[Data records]
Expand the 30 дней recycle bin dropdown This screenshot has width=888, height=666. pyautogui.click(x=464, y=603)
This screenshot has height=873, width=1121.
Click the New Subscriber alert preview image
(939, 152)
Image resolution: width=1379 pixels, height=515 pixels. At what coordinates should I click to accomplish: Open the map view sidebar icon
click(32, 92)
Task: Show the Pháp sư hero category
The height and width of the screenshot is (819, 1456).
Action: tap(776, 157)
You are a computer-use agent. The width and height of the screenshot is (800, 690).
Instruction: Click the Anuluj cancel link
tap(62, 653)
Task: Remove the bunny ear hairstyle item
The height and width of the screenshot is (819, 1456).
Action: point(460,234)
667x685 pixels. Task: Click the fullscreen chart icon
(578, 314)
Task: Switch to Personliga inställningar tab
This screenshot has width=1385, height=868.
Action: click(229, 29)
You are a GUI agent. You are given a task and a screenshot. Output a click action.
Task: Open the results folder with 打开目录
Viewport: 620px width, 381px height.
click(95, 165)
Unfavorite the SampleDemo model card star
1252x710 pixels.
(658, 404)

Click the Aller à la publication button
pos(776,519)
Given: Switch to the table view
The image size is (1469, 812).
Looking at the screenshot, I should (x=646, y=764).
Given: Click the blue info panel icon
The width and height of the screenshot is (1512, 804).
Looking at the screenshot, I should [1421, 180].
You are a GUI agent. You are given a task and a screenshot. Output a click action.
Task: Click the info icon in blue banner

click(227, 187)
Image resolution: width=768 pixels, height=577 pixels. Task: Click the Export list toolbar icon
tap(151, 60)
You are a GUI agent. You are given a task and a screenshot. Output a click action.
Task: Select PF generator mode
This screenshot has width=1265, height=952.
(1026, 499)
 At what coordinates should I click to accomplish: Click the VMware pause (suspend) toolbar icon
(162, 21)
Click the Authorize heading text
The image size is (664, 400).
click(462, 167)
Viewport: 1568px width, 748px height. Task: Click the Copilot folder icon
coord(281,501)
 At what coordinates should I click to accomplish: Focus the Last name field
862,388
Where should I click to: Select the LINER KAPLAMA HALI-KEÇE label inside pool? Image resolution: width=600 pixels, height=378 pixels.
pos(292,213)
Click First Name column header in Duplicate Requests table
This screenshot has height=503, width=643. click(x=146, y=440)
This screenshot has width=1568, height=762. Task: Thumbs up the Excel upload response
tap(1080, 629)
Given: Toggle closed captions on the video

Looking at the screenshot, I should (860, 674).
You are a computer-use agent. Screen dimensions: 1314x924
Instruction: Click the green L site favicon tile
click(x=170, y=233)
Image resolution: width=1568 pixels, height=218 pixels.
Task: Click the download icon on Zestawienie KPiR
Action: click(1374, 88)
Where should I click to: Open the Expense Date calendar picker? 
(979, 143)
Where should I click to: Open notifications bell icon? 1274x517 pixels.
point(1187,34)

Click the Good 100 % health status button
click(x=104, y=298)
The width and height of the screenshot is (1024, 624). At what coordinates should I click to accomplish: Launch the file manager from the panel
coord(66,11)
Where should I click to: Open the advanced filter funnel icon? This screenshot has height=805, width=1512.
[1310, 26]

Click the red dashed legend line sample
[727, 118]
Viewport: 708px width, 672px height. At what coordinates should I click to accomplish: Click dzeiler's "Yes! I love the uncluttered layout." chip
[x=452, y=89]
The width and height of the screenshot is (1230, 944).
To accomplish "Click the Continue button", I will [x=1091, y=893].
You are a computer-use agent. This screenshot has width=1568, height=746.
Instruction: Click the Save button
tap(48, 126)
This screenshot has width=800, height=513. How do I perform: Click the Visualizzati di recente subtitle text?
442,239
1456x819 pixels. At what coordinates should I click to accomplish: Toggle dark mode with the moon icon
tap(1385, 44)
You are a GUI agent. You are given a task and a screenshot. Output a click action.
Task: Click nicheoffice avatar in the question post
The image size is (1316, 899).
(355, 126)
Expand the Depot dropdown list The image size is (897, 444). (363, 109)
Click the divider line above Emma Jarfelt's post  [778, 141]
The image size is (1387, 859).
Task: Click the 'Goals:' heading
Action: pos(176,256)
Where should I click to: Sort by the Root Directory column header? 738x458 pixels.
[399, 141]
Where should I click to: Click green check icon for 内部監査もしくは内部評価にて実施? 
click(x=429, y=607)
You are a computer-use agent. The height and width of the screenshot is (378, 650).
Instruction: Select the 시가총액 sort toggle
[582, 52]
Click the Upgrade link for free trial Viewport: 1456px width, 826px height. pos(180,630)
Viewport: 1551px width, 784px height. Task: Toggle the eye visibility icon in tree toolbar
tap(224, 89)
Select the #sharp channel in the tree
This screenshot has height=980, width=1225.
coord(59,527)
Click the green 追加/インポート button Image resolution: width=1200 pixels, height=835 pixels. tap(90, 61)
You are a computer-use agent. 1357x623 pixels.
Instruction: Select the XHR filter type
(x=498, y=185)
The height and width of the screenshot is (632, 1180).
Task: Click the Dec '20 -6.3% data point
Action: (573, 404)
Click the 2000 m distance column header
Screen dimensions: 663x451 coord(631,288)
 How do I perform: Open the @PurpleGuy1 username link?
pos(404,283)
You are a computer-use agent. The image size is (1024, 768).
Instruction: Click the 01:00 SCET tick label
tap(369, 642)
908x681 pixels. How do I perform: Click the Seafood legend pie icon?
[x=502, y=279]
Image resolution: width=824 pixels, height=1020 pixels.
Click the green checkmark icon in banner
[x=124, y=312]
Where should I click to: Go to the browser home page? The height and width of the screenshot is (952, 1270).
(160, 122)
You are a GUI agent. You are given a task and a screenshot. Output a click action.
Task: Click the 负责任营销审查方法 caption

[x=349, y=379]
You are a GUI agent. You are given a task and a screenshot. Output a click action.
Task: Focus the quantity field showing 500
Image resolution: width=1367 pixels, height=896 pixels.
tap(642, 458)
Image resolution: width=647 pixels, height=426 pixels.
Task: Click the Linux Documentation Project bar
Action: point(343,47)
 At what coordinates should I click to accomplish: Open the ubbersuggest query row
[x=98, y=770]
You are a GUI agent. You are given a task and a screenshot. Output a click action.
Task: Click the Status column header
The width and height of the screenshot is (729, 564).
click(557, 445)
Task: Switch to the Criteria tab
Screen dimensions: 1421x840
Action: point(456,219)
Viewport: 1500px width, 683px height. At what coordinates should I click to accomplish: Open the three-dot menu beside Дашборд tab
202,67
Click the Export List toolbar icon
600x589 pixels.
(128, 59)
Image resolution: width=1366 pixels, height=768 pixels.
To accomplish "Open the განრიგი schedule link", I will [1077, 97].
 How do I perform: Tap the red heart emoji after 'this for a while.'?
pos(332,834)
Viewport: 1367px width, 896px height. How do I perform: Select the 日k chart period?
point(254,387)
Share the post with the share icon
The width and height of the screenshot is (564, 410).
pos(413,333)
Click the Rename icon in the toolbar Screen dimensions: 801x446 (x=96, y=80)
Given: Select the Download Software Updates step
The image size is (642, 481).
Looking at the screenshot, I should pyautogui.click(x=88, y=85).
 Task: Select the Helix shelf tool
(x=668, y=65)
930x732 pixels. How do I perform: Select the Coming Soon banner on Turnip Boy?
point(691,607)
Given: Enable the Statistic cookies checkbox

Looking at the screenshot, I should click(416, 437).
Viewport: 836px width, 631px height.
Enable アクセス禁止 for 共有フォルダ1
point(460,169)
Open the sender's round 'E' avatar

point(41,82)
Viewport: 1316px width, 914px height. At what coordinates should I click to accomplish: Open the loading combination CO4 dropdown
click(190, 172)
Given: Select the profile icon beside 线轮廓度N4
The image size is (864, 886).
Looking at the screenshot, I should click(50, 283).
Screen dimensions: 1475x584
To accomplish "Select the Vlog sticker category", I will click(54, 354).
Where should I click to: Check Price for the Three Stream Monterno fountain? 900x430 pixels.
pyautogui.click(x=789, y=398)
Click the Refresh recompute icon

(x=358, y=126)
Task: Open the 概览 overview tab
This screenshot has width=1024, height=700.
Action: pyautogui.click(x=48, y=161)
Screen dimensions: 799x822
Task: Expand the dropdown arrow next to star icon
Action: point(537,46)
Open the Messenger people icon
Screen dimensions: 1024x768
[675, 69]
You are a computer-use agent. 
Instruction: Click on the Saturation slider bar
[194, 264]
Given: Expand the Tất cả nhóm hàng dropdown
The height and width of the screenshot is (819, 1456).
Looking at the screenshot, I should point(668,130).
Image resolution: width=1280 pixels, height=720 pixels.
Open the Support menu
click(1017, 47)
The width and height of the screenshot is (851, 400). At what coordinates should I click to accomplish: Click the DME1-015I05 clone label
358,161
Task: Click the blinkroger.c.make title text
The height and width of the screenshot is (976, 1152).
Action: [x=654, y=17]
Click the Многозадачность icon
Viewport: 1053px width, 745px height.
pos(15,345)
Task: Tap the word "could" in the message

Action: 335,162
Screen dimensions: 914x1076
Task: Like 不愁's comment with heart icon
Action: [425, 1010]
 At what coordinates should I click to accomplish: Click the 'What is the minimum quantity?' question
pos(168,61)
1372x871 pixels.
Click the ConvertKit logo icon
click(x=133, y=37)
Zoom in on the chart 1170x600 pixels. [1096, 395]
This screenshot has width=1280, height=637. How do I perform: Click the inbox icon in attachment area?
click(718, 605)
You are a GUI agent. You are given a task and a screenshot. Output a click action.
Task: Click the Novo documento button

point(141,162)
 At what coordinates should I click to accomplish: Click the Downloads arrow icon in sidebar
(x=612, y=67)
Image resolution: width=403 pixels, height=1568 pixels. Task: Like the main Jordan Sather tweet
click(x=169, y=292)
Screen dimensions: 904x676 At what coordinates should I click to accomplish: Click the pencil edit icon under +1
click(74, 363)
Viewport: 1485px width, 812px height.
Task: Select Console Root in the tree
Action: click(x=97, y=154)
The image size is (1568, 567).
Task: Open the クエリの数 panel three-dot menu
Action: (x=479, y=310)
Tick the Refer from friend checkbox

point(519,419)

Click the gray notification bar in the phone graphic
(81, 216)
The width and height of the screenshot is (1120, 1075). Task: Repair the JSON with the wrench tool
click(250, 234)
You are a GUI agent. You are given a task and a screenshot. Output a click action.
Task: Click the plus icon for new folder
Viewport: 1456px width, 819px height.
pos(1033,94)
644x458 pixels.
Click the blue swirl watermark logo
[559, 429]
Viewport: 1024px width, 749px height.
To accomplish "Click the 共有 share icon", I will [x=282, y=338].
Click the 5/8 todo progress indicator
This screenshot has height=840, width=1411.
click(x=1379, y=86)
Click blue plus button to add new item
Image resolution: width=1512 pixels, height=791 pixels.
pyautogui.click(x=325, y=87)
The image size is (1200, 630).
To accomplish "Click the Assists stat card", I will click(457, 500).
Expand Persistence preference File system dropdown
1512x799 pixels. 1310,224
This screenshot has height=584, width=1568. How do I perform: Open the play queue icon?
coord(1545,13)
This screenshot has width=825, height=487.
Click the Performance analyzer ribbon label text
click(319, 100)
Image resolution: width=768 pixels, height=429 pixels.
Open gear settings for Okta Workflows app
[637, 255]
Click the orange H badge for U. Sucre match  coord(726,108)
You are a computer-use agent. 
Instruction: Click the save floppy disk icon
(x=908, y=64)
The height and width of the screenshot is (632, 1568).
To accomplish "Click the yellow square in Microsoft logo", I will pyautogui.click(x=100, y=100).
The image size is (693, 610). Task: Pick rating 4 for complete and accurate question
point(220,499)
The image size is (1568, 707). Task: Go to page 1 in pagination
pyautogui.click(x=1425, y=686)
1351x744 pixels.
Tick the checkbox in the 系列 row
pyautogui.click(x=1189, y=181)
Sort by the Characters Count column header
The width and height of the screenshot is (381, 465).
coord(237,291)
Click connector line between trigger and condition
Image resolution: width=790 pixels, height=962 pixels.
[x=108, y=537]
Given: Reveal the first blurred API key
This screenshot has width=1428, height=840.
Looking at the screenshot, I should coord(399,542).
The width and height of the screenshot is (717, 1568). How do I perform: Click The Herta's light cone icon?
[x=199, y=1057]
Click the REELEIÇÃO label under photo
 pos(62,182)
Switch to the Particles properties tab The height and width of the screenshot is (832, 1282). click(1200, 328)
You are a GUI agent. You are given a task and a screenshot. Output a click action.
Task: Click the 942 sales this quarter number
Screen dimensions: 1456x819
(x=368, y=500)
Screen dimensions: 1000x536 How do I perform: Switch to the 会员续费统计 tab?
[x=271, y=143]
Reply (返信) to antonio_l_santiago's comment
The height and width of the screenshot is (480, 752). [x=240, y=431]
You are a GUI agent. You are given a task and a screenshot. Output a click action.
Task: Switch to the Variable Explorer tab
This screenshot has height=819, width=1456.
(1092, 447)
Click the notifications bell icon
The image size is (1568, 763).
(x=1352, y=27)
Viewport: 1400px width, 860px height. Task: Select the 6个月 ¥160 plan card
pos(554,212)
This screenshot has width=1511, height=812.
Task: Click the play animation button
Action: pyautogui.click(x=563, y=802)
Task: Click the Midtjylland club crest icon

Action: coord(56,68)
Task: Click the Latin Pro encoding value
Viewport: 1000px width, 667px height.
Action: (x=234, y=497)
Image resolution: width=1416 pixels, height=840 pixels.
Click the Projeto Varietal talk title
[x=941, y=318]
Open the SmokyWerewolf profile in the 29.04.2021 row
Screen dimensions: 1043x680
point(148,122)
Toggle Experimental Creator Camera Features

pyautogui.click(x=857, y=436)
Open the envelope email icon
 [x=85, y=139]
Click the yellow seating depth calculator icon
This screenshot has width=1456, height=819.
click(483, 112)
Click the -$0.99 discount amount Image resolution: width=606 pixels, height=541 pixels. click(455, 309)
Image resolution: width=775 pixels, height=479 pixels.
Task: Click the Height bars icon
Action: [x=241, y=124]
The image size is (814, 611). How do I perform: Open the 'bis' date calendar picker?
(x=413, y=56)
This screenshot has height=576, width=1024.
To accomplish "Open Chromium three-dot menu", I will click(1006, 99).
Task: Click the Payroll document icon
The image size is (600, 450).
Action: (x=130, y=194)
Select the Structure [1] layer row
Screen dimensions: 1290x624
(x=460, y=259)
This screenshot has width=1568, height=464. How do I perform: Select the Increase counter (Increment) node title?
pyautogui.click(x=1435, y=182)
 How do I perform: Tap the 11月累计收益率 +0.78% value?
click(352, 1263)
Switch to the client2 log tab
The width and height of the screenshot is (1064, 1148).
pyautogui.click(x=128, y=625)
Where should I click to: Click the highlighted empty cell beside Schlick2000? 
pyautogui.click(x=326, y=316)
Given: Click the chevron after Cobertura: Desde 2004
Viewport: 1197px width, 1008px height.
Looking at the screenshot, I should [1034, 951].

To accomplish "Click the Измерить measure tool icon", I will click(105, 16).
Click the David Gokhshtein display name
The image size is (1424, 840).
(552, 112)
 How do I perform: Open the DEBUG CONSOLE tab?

SHORT PROBLEM:
Copy out the lines unchanged, from the one containing "Open the SmokyWerewolf" down through the one containing "pyautogui.click(x=128, y=625)", including both.

TASK ANSWER:
Open the SmokyWerewolf profile in the 29.04.2021 row
Screen dimensions: 1043x680
point(148,122)
Toggle Experimental Creator Camera Features

pyautogui.click(x=857, y=436)
Open the envelope email icon
 [x=85, y=139]
Click the yellow seating depth calculator icon
This screenshot has width=1456, height=819.
click(483, 112)
Click the -$0.99 discount amount Image resolution: width=606 pixels, height=541 pixels. click(455, 309)
Image resolution: width=775 pixels, height=479 pixels.
Task: Click the Height bars icon
Action: [x=241, y=124]
The image size is (814, 611). How do I perform: Open the 'bis' date calendar picker?
(x=413, y=56)
This screenshot has height=576, width=1024.
To accomplish "Open Chromium three-dot menu", I will click(1006, 99).
Task: Click the Payroll document icon
The image size is (600, 450).
Action: (x=130, y=194)
Select the Structure [1] layer row
Screen dimensions: 1290x624
(x=460, y=259)
This screenshot has width=1568, height=464. How do I perform: Select the Increase counter (Increment) node title?
pyautogui.click(x=1435, y=182)
 How do I perform: Tap the 11月累计收益率 +0.78% value?
click(352, 1263)
Switch to the client2 log tab
The width and height of the screenshot is (1064, 1148).
pyautogui.click(x=128, y=625)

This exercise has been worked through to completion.